Saturday, 19 October 2024

.io (11. 915)

Since 1968, the UK and US have operated a joint military base, Diego Garcia, on the Chagos Islands—with the official demonym of the British Indian Ocean Territory (BIOT, also previously known as the Oil Islands)—and Mauritius (which gained independence from the UK the same year after being ceded as a French colony to Britain under the terms of the 1814 Treaty of Paris) has claimed the archipelago as its own, supported by a ruling of the International Court of Justice to end decolonisation. After more than half a century, the UK conceded and in exchange for a ninety-nine year lease on the military base has handed over sovereignty to Mauritius earlier this month. And while a significant move for justice and reconciliation, these developments—not tracked by the tech world—have an equally sizeable impact on the internet with repatriation, we learn via Web Curious. The Internet Assigned Numbers Authority, which issues top-level country domains will remove the suffix, IO, not allowing any new registration under that code (like with the governing body for emoji no longer accepting submissions for flags) and begin the process of retiring existing ones: github, twitch, et al.
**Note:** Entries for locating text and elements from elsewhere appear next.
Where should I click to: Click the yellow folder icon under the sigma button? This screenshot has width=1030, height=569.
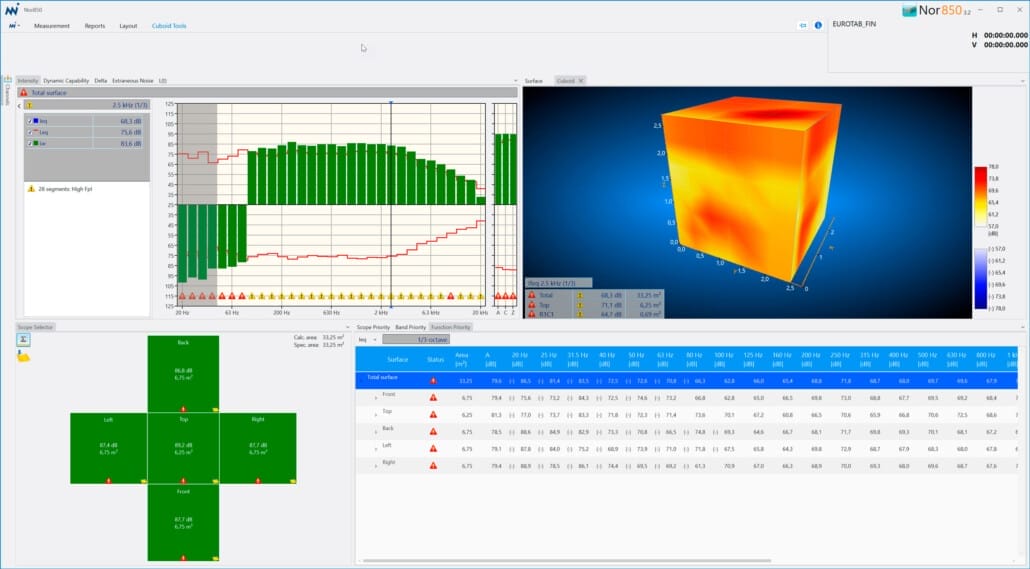click(x=23, y=356)
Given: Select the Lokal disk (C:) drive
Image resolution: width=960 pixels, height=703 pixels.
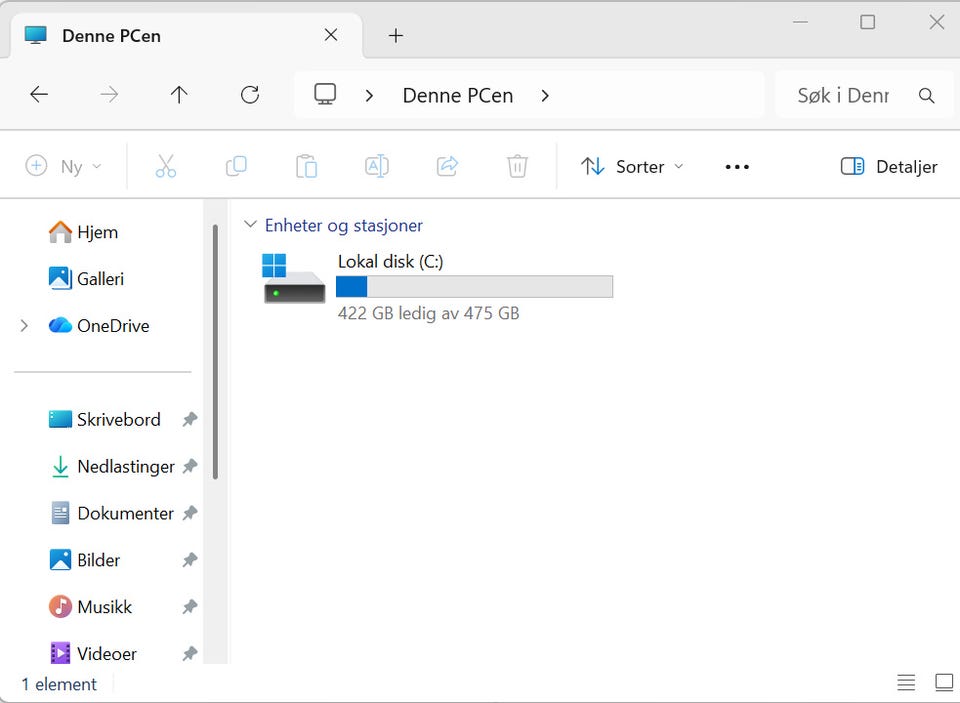Looking at the screenshot, I should (437, 287).
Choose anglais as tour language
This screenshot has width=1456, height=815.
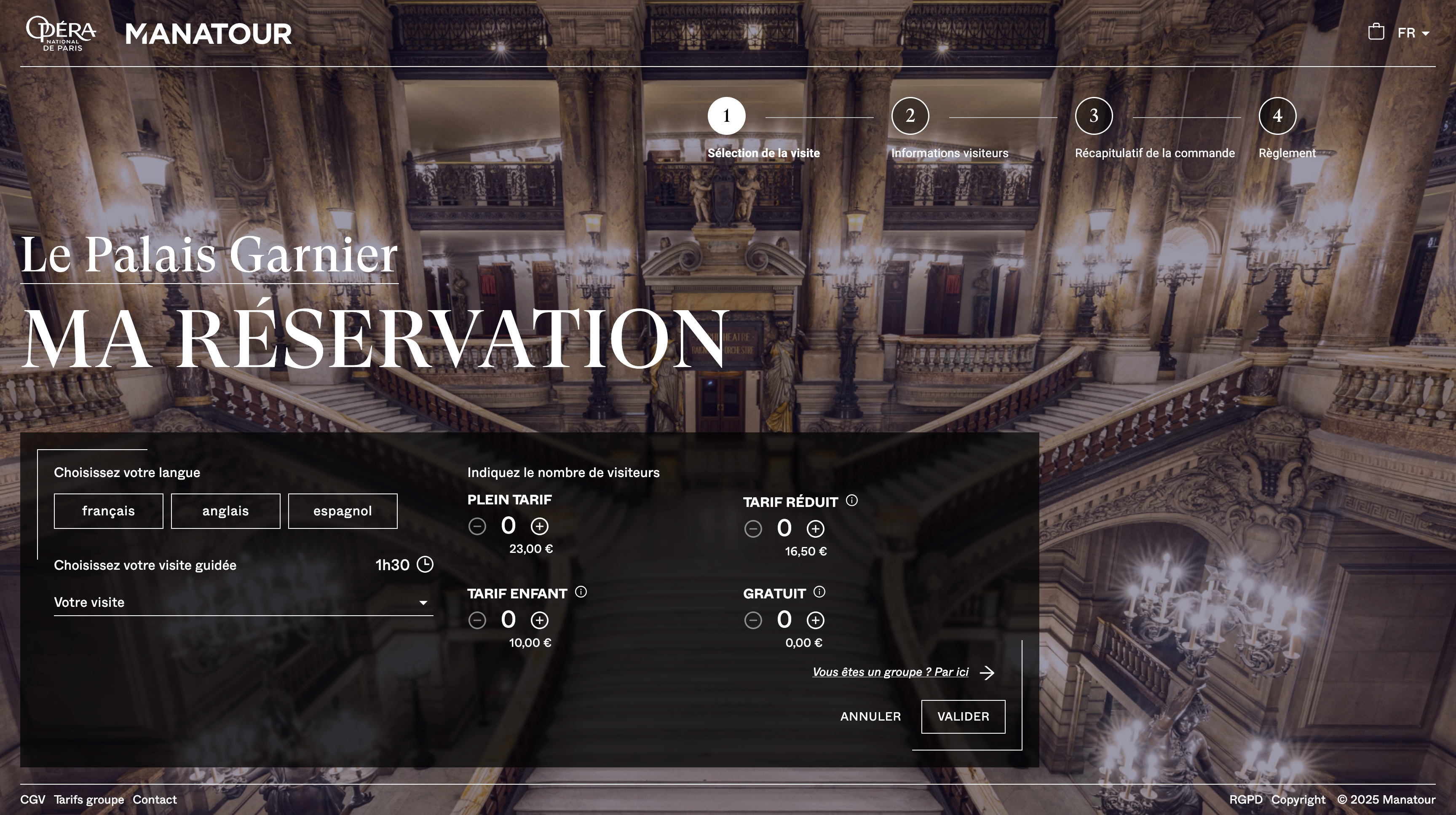pos(225,512)
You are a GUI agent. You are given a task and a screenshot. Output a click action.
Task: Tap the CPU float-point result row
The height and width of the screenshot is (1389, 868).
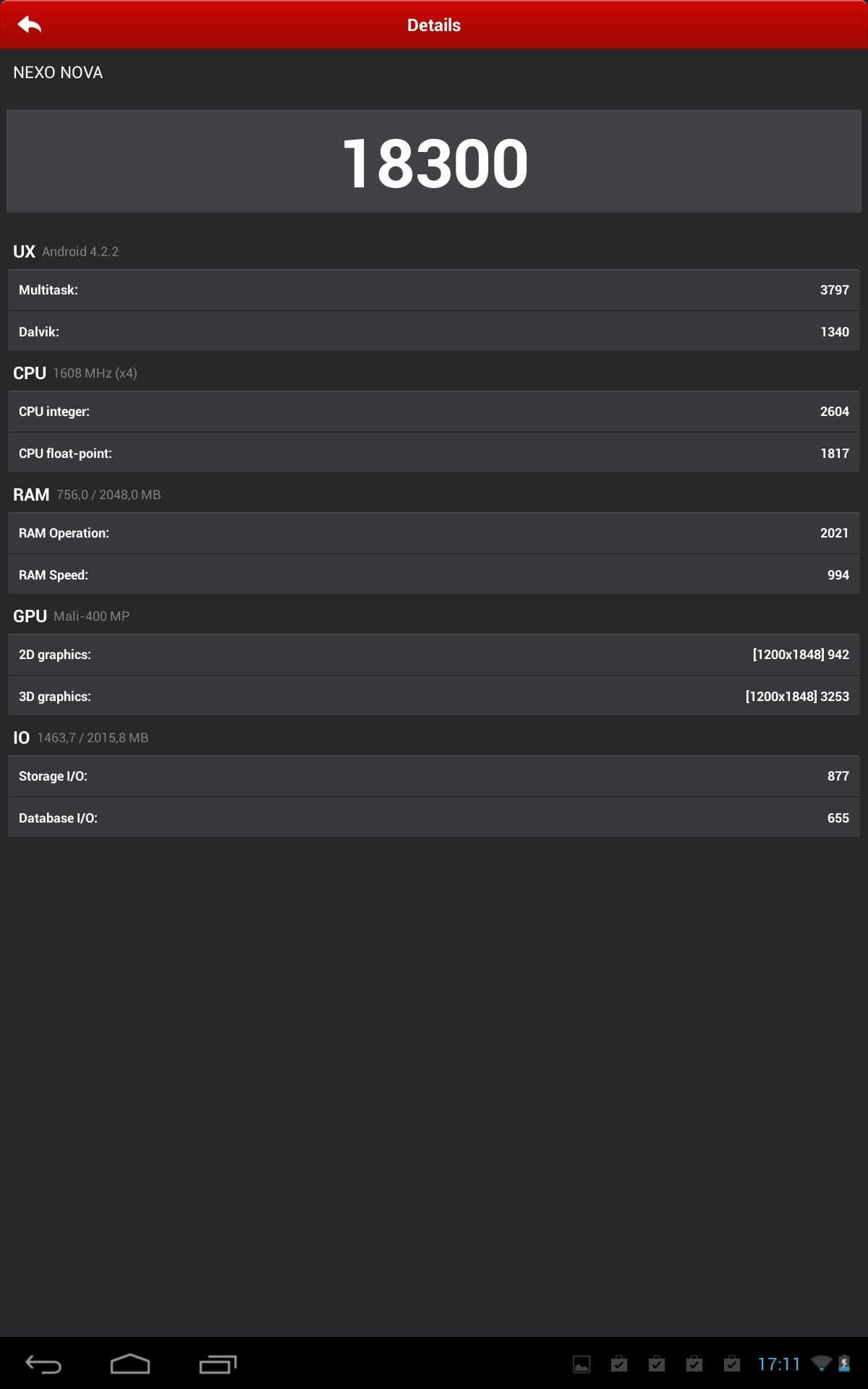[434, 454]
At a time when domain names can be a considerable portion of a country’s economy (see also) and how many have hitched their identity to a particular brand and legacy with an expectation of permanence, it’s pretty consequential—and of course not without protocol and precedent, albeit established in times when the online world did not play such an overwhelming part of our lives, geopolitically or otherwise. Granted less than a year earlier, the Soviet Union .su domain was replaced with .ru with understanding it would eventually be shutdown in 1991—but the former’s transformation into an unpoliced space and refuge of the dark web convinced authorities that regulations needed to be in place and enforced regarding transition and closure. The 1992 dissolution of Yugoslavia was arguably a better managed affair, with the ISO and IANA having learned from their previous experience, with .yu splintering into its successors .me and .rs respectively.